おじさんは座ったまま背伸びをすると、近くになっていた木の実を食べた。
「それ、美味しいの?」
「ん? 木の実か。どうかなぁ」
私はおじさんの食べている木の実を自分も一つとって口の中に入れた。
木の実はなんだか苦い味がした。
「わたし、チョコボールの方が好きー」
「チョコボール? なんだいそりゃ」
「知らないの?」
「あぁ。あまり下界に降りないからなぁ。おじさんはなぁ、凶を集めているからついてないんだよ。そんなおじさんが下界に降りておかしな影響与えちゃまずいからなぁ。だからいつもおじさんは旅をしているんだよ」
「ふぅん」
と、その時ぱらぱらと雨が降ってきた。
「そら、おじょうちゃんも、もうおかえり。じゃあな」
鳩のおじさんはそう言うとのっそりと歩いていった。
おじさんが座っていた所に小さな鳩の形をしたアクセサリーが落ちている。
「おじさん、忘れ物!」
私はそう言って追いかけようと思ったが、おじさんはもうどこにもいなかった。
次の日も、また次の日も私は山に行ったけれど、もうおじさんはいなかった。
大人になった私はおじさんの言っていた神社を探し回った。
そして、十五年目にしてようやく見つけたのである。
「凶出ろ! 凶出ろ!」
そう念じながらおみくじを引く。
すると見事、凶を引き当てた。
「やった!」
思わずガッツポーズをしてから、宮司さんの元へ向かった。
「あの、これ鳩で飛ばしてもらいたいんです」
私が凶のおみくじを見せると、宮司さんは「はい」とそれを受け取った。
「すみません、これも一緒に飛ばしてほしいんですが」
小さな鳩のアクセサリーを宮司さんに見せる。あのおじさんが落としていったアクセサリーだ。
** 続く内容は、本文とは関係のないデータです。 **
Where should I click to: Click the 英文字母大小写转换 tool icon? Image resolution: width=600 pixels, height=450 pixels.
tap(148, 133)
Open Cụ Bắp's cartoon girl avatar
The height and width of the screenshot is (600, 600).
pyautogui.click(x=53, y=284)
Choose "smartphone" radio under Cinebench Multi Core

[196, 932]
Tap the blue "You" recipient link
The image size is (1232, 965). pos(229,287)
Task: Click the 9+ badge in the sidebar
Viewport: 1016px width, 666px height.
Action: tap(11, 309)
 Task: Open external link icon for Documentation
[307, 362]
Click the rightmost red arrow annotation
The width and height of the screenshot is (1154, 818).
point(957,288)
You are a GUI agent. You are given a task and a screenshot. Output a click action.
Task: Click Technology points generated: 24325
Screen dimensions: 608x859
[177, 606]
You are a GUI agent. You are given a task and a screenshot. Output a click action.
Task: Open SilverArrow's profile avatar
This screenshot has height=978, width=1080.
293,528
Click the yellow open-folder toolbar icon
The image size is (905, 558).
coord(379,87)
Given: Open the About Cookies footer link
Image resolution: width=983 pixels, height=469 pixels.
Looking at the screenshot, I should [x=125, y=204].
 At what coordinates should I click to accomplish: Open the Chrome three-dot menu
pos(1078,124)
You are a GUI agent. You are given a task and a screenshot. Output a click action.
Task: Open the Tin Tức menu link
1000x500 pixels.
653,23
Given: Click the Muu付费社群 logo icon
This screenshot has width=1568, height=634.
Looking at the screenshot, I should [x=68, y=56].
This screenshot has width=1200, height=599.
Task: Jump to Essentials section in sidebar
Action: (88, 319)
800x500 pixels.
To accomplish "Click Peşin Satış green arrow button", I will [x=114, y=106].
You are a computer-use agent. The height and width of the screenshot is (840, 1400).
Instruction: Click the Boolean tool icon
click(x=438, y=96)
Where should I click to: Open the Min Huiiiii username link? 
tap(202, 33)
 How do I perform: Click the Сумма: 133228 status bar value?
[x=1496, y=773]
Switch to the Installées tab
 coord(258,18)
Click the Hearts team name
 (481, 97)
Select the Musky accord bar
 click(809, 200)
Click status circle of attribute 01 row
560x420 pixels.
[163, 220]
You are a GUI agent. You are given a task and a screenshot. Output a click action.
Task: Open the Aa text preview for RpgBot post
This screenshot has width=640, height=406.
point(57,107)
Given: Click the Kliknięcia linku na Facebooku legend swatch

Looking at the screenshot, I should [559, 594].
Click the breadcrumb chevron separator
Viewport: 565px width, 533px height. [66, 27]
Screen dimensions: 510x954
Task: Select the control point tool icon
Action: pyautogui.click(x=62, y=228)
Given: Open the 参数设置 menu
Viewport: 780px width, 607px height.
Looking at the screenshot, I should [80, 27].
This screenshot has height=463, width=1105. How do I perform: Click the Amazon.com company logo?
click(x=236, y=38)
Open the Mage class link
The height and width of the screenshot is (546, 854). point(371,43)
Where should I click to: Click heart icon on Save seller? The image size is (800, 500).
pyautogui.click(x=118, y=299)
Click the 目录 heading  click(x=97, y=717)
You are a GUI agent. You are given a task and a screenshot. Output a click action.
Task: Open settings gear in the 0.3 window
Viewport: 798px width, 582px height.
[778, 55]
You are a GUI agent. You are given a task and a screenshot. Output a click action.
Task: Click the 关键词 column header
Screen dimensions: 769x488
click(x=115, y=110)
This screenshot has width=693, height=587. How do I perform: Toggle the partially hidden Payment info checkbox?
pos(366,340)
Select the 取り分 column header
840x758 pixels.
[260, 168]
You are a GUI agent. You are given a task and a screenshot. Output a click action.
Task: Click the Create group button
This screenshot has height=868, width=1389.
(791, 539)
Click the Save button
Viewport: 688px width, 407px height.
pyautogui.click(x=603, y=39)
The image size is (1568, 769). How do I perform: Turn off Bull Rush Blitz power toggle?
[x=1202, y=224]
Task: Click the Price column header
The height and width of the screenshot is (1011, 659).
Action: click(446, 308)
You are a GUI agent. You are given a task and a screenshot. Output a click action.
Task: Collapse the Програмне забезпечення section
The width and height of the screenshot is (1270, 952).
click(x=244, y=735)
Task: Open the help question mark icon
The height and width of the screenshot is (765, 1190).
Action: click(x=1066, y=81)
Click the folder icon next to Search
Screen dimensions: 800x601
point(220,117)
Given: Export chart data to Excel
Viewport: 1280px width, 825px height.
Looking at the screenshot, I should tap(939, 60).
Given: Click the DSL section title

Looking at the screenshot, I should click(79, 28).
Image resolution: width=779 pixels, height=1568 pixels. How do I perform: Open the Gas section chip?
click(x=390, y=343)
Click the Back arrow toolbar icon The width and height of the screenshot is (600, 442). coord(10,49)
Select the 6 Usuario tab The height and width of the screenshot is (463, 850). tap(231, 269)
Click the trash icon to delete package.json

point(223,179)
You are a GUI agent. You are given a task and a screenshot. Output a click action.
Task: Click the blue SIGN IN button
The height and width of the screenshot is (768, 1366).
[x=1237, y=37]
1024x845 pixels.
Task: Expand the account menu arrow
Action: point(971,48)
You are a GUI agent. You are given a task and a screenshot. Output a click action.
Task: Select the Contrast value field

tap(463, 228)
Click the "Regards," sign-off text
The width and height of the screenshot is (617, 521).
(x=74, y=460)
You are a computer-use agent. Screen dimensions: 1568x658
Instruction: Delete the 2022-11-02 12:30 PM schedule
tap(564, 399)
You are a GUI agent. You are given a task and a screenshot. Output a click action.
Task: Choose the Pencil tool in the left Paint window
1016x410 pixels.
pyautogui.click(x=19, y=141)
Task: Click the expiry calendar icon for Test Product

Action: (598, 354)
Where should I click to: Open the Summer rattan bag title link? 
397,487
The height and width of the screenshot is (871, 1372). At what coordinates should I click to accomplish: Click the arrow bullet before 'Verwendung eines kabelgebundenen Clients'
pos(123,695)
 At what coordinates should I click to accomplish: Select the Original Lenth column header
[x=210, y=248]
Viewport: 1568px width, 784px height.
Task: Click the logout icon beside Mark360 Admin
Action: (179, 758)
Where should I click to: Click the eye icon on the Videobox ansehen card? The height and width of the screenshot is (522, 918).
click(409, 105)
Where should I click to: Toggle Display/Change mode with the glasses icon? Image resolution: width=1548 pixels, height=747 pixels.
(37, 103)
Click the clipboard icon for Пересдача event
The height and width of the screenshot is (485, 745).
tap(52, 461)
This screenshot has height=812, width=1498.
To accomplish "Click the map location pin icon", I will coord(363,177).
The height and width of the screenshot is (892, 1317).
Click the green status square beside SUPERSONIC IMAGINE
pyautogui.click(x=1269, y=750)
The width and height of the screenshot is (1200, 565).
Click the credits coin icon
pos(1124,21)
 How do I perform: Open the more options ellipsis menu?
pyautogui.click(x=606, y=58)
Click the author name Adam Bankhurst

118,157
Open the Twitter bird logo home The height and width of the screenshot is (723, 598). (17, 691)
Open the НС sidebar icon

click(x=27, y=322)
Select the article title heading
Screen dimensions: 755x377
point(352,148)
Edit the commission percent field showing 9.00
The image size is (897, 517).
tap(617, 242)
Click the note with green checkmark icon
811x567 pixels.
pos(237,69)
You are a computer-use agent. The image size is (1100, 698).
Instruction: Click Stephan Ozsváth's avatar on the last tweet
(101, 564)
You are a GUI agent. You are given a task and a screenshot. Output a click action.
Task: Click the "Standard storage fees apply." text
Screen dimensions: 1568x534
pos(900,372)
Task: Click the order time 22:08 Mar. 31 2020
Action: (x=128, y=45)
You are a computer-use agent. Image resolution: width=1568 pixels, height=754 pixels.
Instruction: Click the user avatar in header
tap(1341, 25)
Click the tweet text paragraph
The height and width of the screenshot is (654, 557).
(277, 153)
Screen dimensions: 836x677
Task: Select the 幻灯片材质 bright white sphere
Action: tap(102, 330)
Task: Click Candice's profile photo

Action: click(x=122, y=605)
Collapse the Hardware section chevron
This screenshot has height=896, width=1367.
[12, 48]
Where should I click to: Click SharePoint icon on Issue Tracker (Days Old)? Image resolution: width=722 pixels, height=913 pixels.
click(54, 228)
私が宮司さんに訳を話すと、宮司さんはとても驚いた様子で言った。
「まさか、凶の神様が本当にいらしたとは。我々もいるとは聞いていたのですが、何しろ居場所が分からないのです。しっかり鳩に結んだはずのおみくじがなくなって帰ってくるのでどこかにいらっしゃるはずだとは思っていたのですが、いや、驚きました」
それから宮司さんは鳩の足に凶のおみくじとアクセサリーをつけて飛ばしてくれた。
おじさん、神様だったんだ。
おじさんの元にちゃんと届けばいいな。
山の向こうに飛んでいく鳩を見つめながら、私もおじさんや宮司さんみたいに人のためになる仕事がしたいな、なんてことを思った。
翌日。
私はコンコンという音で目を覚ました。
何の音だろう、と思って見ると、窓のところに鳩が一羽とまっている。
鳩は私に気がつくと、そっと飛び去っていった。
ベッドから降りて窓を開ける。
外はいい天気だ。
と、窓枠のところに何かが置いてあった。
「あっ」
それは可愛らしい、チョコボールの箱だった。